Outra variável que apresentou associação com a sobrecarga foi o estresse emocional. Resultado similar foi verificado em um estudo que indica que a sobrecarga é um fator de risco para o desconforto emocional e o cuidador pode desenvolver dores de cabeça, insónia, tristeza, ansiedade, entre outros sintomas 4.
Em relação ao cuidador, o desconforto emocional foi menor quando comparado com um estudo realizado com cuidadores de idosos com demência em que manifestaram emoções negativas 32. Distúrbios psicossomáticos podem ser resultantes do estresse emocional, devendo os profissionais estarem atentos a sintomas como cansaço mental, baixa concentração, falha da memória, apatia e indiferença emocional, os quais também são comuns em condições de ansiedade ou depressão 7.
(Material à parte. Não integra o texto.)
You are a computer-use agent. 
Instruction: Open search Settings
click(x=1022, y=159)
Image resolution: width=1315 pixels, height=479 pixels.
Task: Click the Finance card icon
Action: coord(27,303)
Identificou-se associação do domínio interação social positiva com a sobrecarga. Ter companhia para relaxar e se divertir constitui um aspecto importante para diminuir a sobrecarga 6.
A rede de suporte social é fundamental para que o cuidador tenha acesso a este no processo de adoecimento. Cabe aos enfermeiros planejar o cuidado do idoso no domicílio, como centro, porém o cuidador também deve ser assistido considerando a responsabilidade no processo desse cuidado.
Conclusão
Verificou-se predomínio do sexo feminino, idosos com 80 anos ou mais, casados, com baixa escolaridade. Quanto aos cuidadores, a maioria era do sexo feminino, com uma escolaridade alta, casados, filhos/as e viviam com o idoso. A sobrecarga do cuidador esteve associada à dependência funcional do idoso para as AIVD, o estresse emocional e o domínio social.
Entre as limitações do estudo, encontrou-se que não foi possível generalizar os dados à população idosa atendida no SAD e seus respectivos cuidadores, uma vez que não foi realizada uma amostragem e a dificuldade de localizar publicações sobre a rede de apoio social do cuidador de idosos atendidos no domicílio.
Portanto, é fundamental que os profissionais dos serviços de atenção básica, sobretudo os que realizam a atenção domiciliar, devem considerar a família também como parte do cuidado. Cabe destacar a atenção aos fatores sociodemográficos, à saúde física e mental do idoso, assim como identificar o potencial da rede de apoio social, com a finalidade de estabelecer planos de cuidados específicos ao cuidador e ao idoso, focando em ações intersetoriais e interdisciplinares, promovendo a saúde do idoso e seus familiares de maneira integral.